Prime Minister Benjamin Netanyahu's office issued a statement Tuesday responding to criticism by the United States over Israel's plan to build 1,300 new homes in East Jerusalem, emphasizing that Israel is doing nothing to harm the peace process.

"Jerusalem isn't a settlement – Jerusalem is the capital of Israel," the statement by the Prime Minister's Office read. "Israel has never put any sort of limits on construction in Jerusalem, where some 800,000 people reside, and didn't do so during the 10-month settlement freeze in the West Bank either."

Prime Minister Benjamin Netanyahu at the GA conference in New Orleans, November 9, 2010.Credit: AP

The statement was referring to a temporary moratorium on construction in West Bank settlements declared by Netanyahu last November. The moratorium expired late last month, bringing recently renewed direct peace talks between Israel and the Palestinians to a halt.

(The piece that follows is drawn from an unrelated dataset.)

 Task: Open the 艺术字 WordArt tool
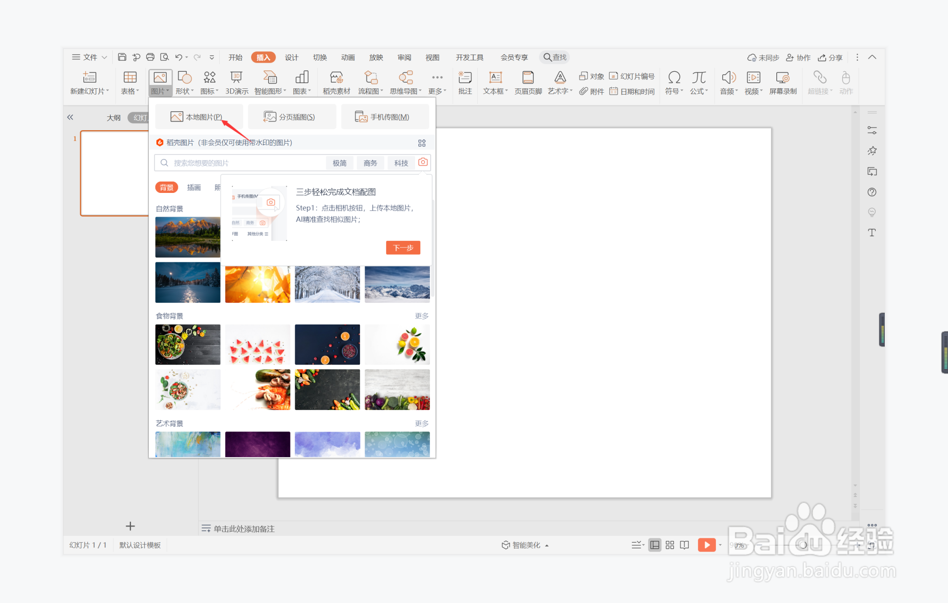point(560,83)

Earlier Tuesday, U.S. President Barack Obama warned that Israel's new building plan could obstruct the peace process.

"This kind of activity is never helpful when it comes to peace negotiations," said Obama, adding that he was concerned Israel and Palestinian were not making enough of an effort to advance peace negotiations.

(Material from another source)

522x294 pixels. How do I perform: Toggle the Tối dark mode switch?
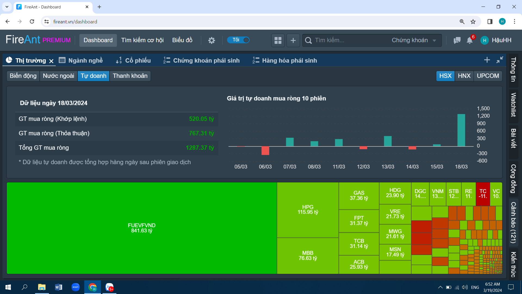[238, 40]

Netanyahu, on the other hand, stressed that building in Jerusalem hasn't impeded the peace process in 40 years, so there is no reason it would be an obstacle now.

"Israel does not see any connection between the peace process and the building and planning policy in Jerusalem, which hasn't changed for 40 years," Netanyahu's statement said.

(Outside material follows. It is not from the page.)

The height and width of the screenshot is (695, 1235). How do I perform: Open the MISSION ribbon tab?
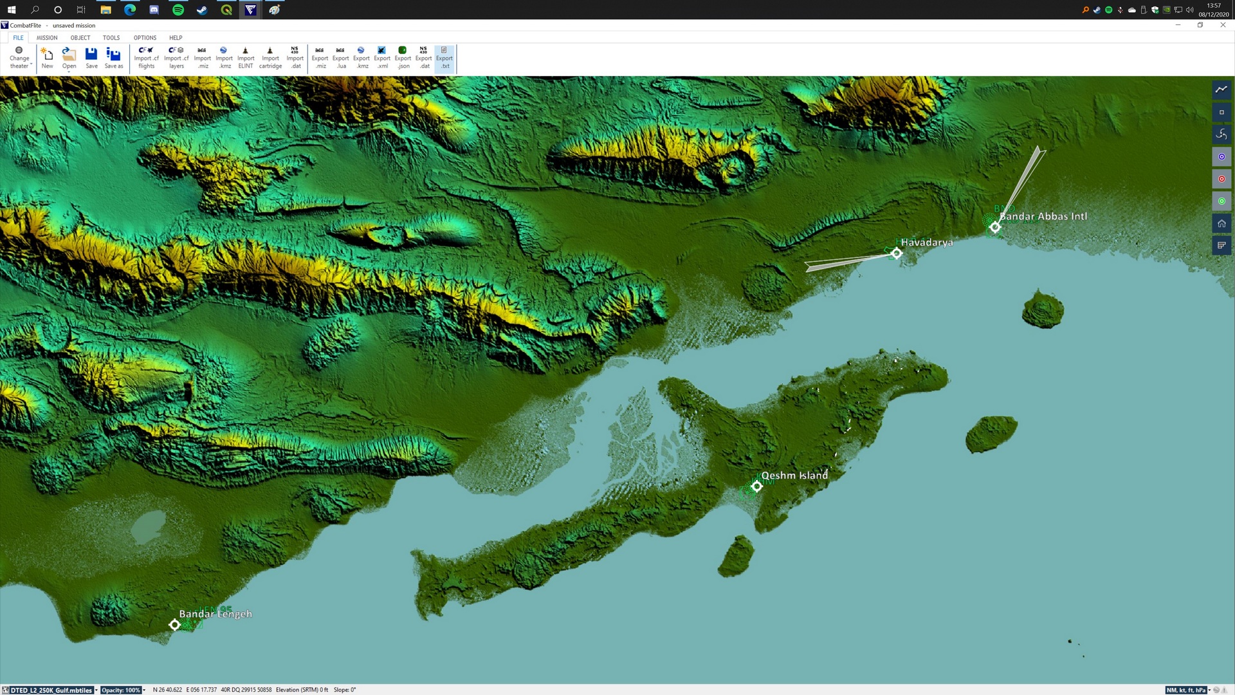tap(47, 38)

"Every Israeli government in the last 40 years has built in all parts of the city. During this period, peace agreements were signed with Egypt and Jordan and for 17 years, peace negotiations with the Palestinians were carried out. These are historical facts. Construction in Jerusalem has never disrupted the peace process.

Our difference of opinion with the United States regarding Jerusalem is well-known. This, also, isn't a new development and is something that has been going on for 40 years. We hope to overcome this and continue moving forward with the peace process. Prime Minister Benjamin Netanyahu is looking forward to his meeting on Thursday with U.S. Secretary of State Hillary Clinton, in order to push peace talks forward."